Appendix. Current trials assessing the role of cytoreductive nephrectomy in the checkpoint inhibitor era.

TRIAL NORDIC-SUN PROBE (SWOG 1931)
Comparison Deferred surgery after induction therapy followed by maintenance vs systemic therapy alone
Systemic Therapy Induction Nivolumab Ipilimumab × 3 mo. Nivolumab+Ipilimumab/ Avelumab+axitinib/ Pembro+axitinib
Maintenance Nivolumab Nivolumab/Axitinib
Participants ≤ 3 IMDC risk factors and deemed suitable for CN after induction therapy Stable disease and/or partial response after induction therapy
Primary End Point Overall Survival
Anticipated End Date 2025 2033

In conclusion, patients who require systemic therapy should forgo upfront CN in order to avoid patient harm. CN should then be deployed as necessary based on systemic therapy response and patient clinical course. In patients with oligometastatic disease who do not require urgent systemic therapy, CN should still be strongly considered.

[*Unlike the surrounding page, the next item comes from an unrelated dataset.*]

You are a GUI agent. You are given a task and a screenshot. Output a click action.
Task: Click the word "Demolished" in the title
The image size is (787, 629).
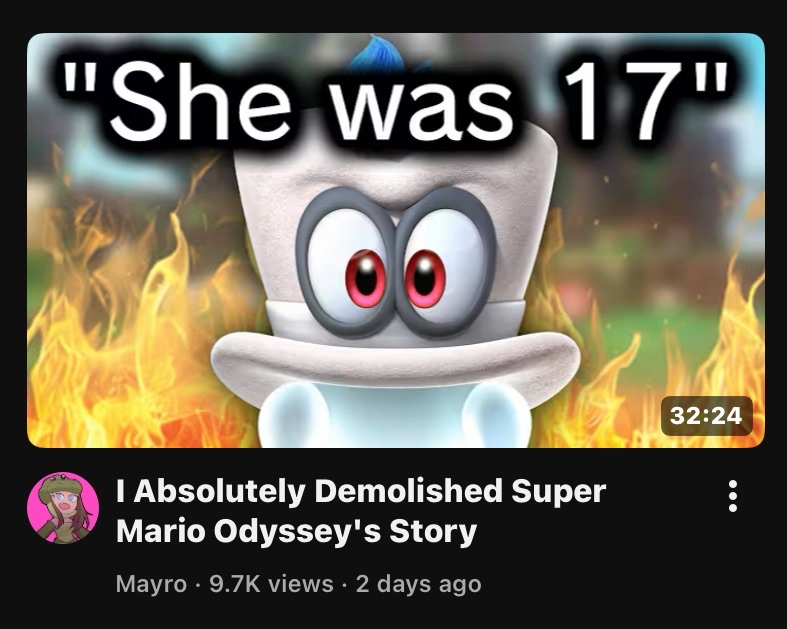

  1. Kutikov A, Uzzo RG, Caraway A et al: Use of systemic therapy and factors affecting survival for patients undergoing cytoreductive nephrectomy. BJU Int 2010; 106: 218.
  2. Méjean A, Ravaud A, Thezenas S et al: Sunitinib alone or after nephrectomy in metastatic renal-cell carcinoma. New Engl J Med 2018; 379: 417.
  3. Mejean A, Thezenas S, Chevreau C et al: Cytoreductive nephrectomy (CN) in metastatic renal cancer (mRCC): update on CARMENA trial with focus on intermediate IMDC-risk population. J Clin Oncol, suppl., 2019; 37: 4508.
  4. Bex A, Mulders P, Jewett M et al: Comparison of immediate vs deferred cytoreductive nephrectomy in patients with synchronous metastatic renal cell carcinoma receiving sunitinib. JAMA Oncol 2019; 5: 164.
  5. Rini BI, Dorff TB, Elson P et al: Active surveillance in metastatic renal-cell carcinoma: a prospective, phase 2 trial. Lancet Oncol 2016; 17: 1317.
  6. Bakouny Z, Xie W, Dudani S et al: Cytoreductive nephrectomy (CN) for metastatic renal cell carcinoma (mRCC) treated with immune checkpoint inhibitors (ICI) or targeted therapy (TT): propensity score-based analysis. J Clin Oncol, suppl., 2020; 38: 608.